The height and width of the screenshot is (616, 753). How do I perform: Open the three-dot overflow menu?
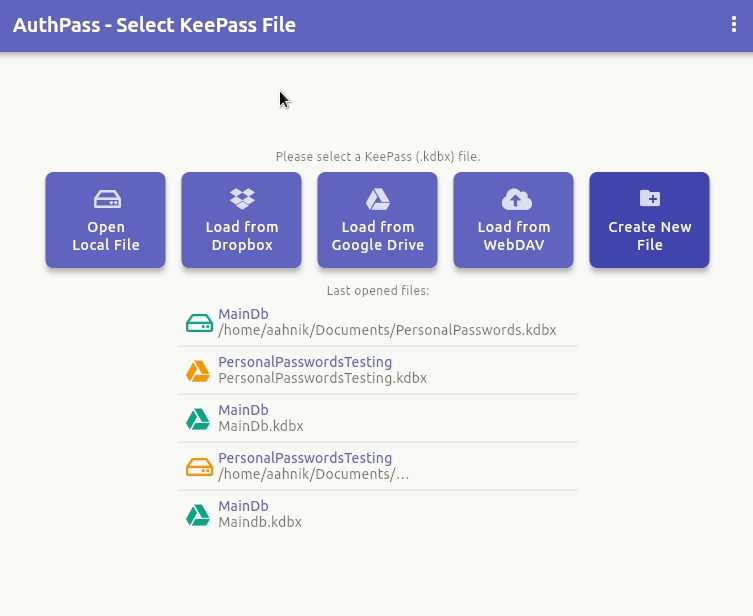pos(734,25)
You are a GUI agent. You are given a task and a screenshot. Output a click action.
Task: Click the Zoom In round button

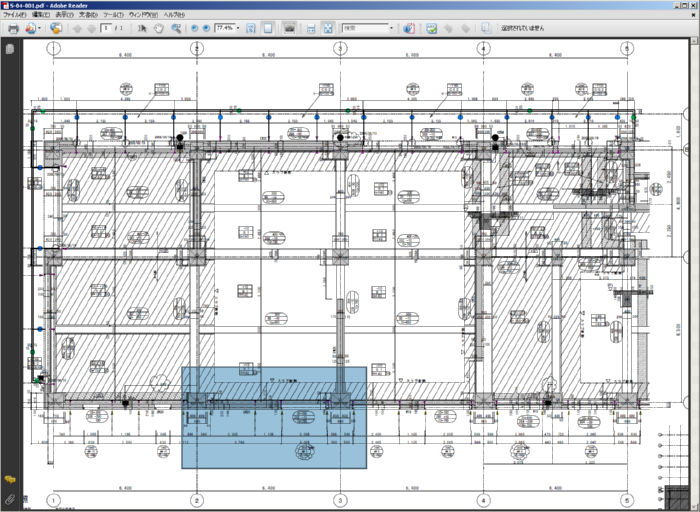point(206,28)
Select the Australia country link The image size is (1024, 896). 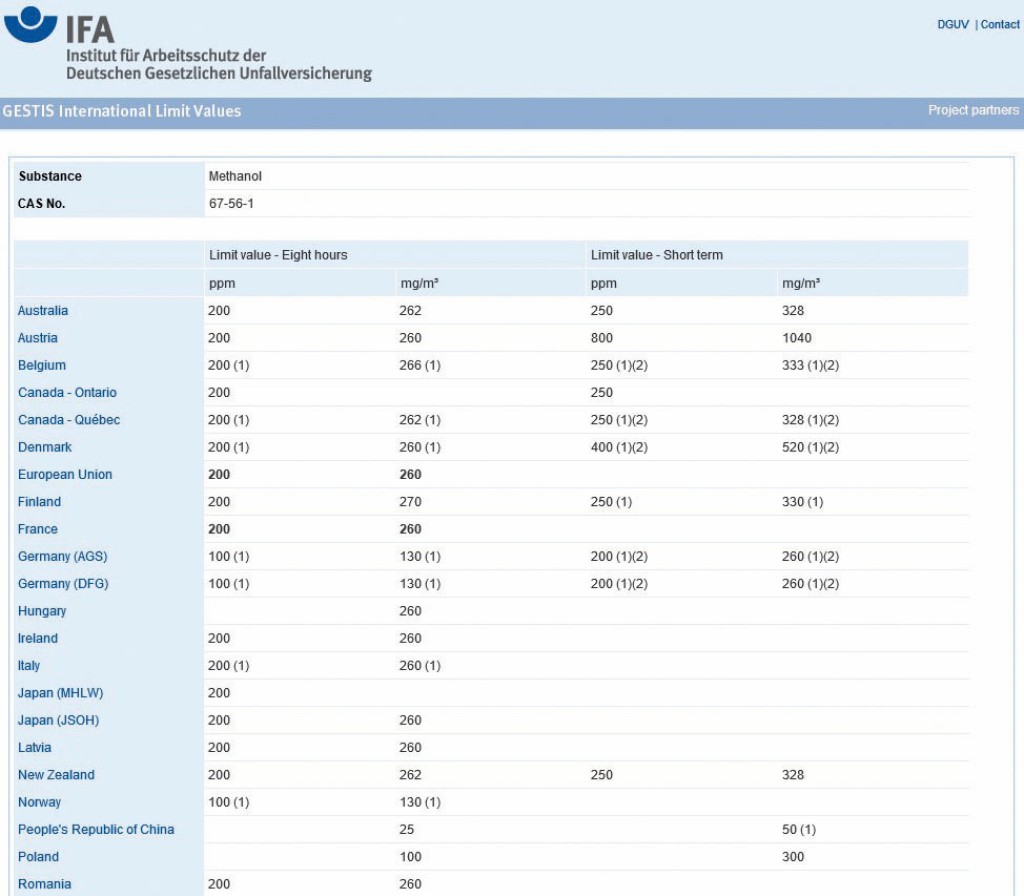(x=43, y=311)
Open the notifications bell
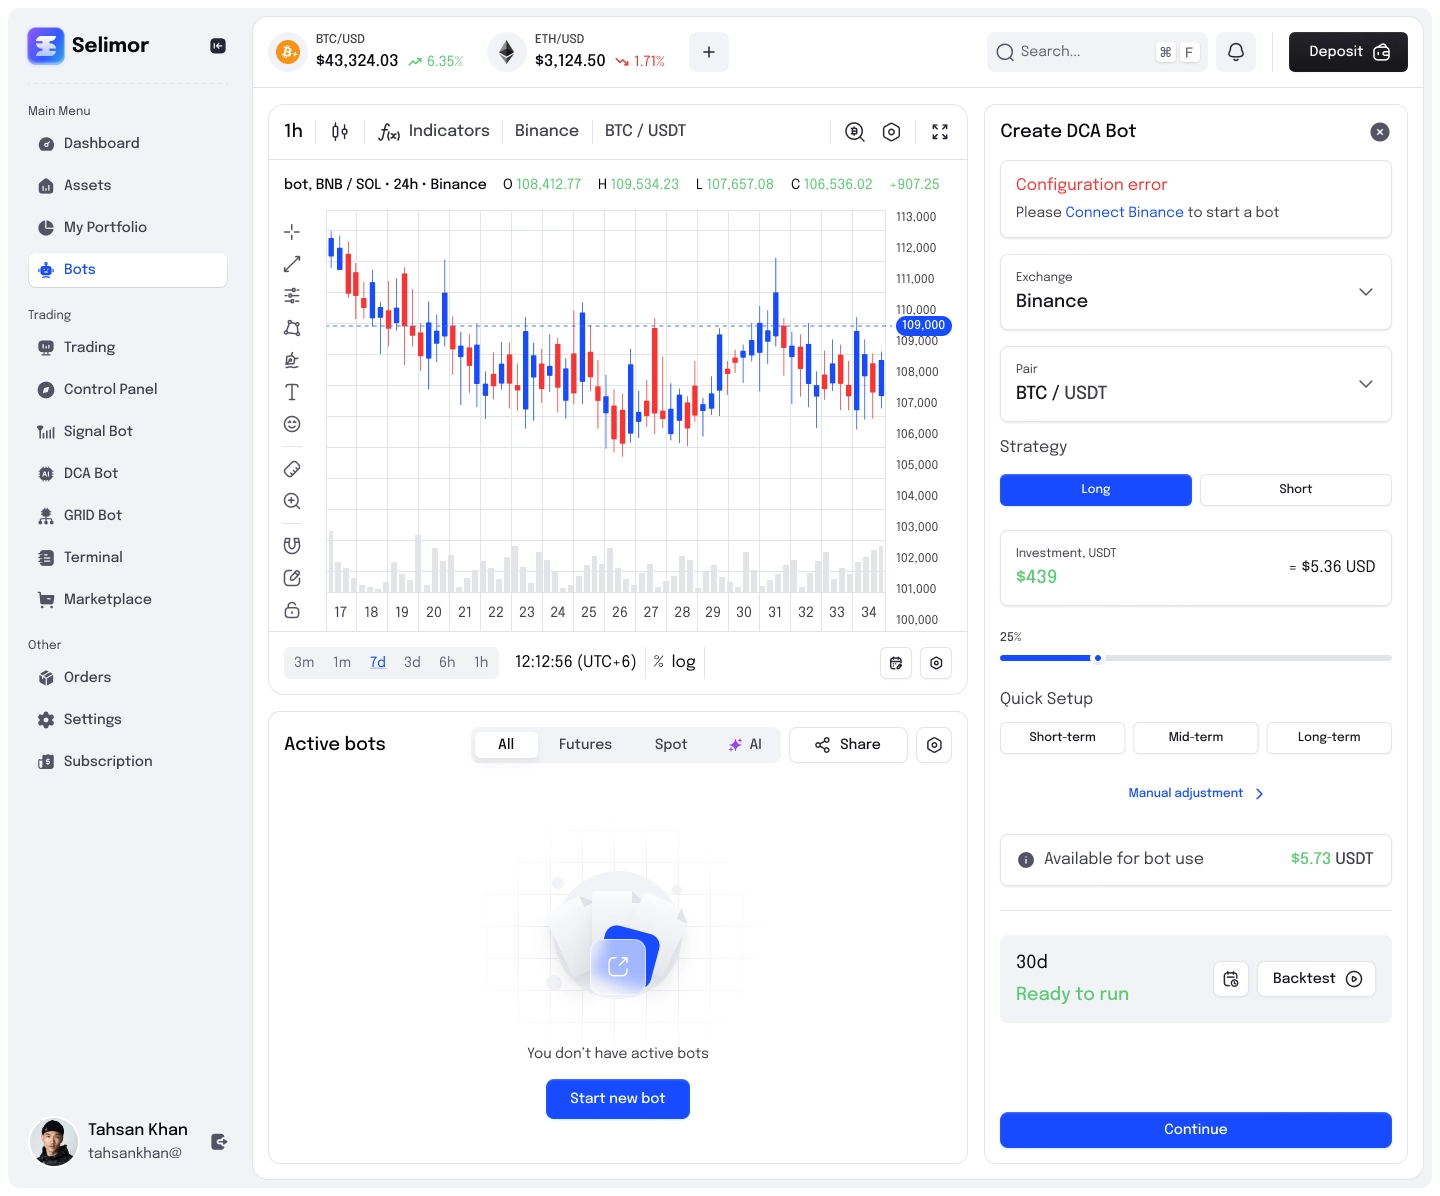 point(1236,52)
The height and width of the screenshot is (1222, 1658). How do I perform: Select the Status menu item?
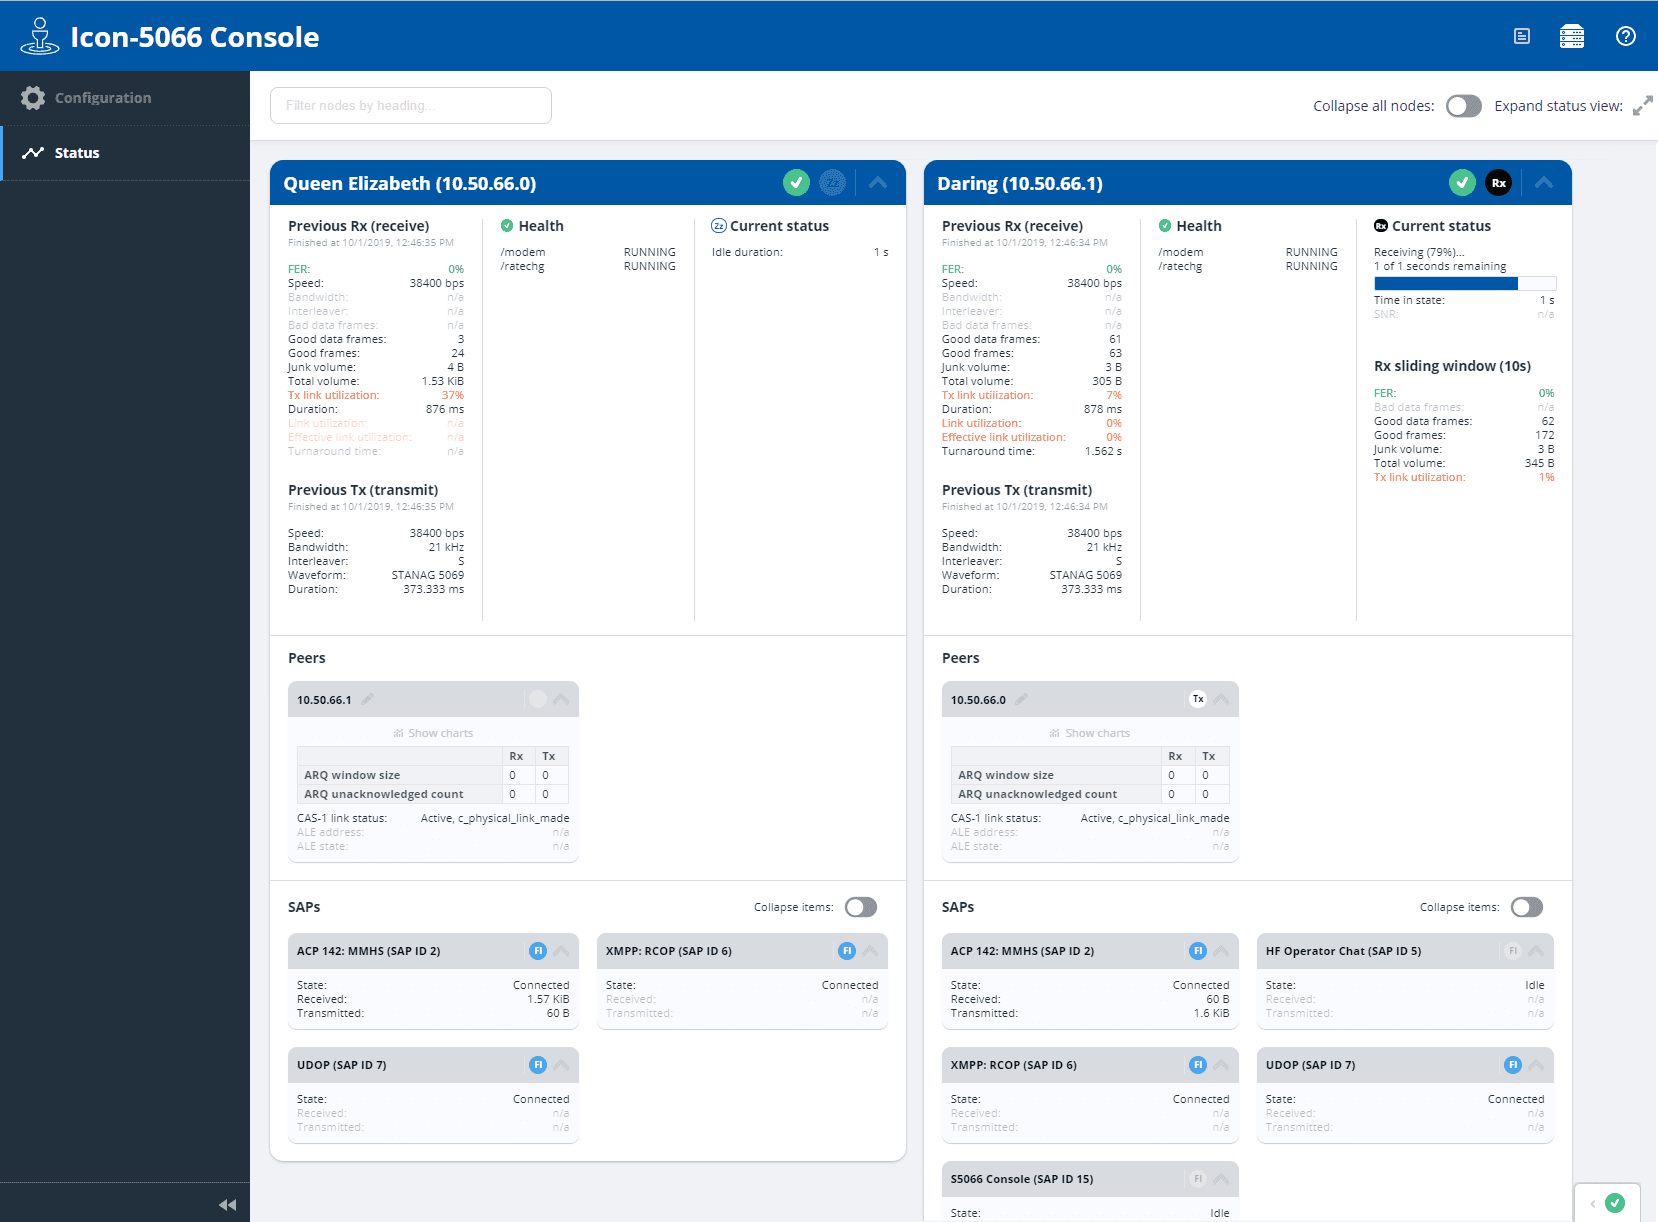click(x=77, y=153)
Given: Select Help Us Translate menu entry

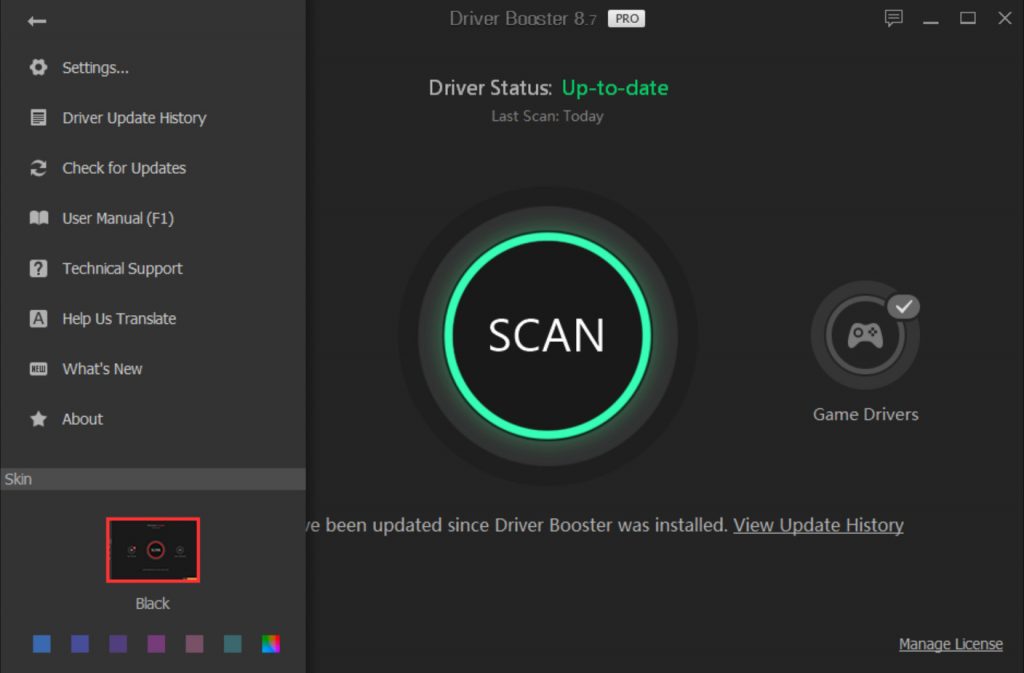Looking at the screenshot, I should pyautogui.click(x=119, y=319).
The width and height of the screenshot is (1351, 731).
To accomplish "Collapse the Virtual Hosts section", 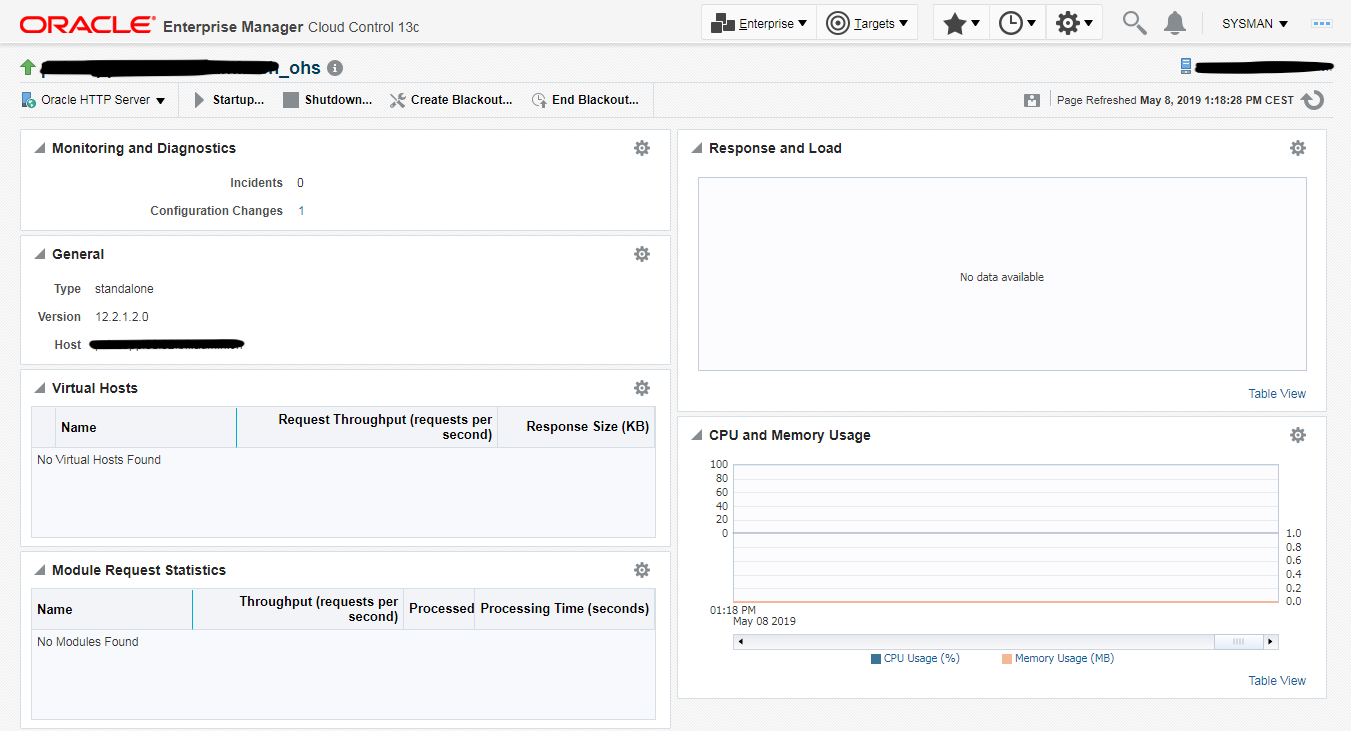I will (x=40, y=389).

·····

▶ [Exercise prompt]:
Start with the line above containing "Open the notifications bell" and end with the line containing "The width and". Set down that stretch exactly, without any pictures.

▶ [The answer]:
Open the notifications bell
 point(1236,52)
The height and width of the screenshot is (1222, 1658). How do I perform: Select the Status menu item?
click(x=77, y=153)
Given: Select Help Us Translate menu entry

Looking at the screenshot, I should pyautogui.click(x=119, y=319).
The width and height of the screenshot is (1351, 731).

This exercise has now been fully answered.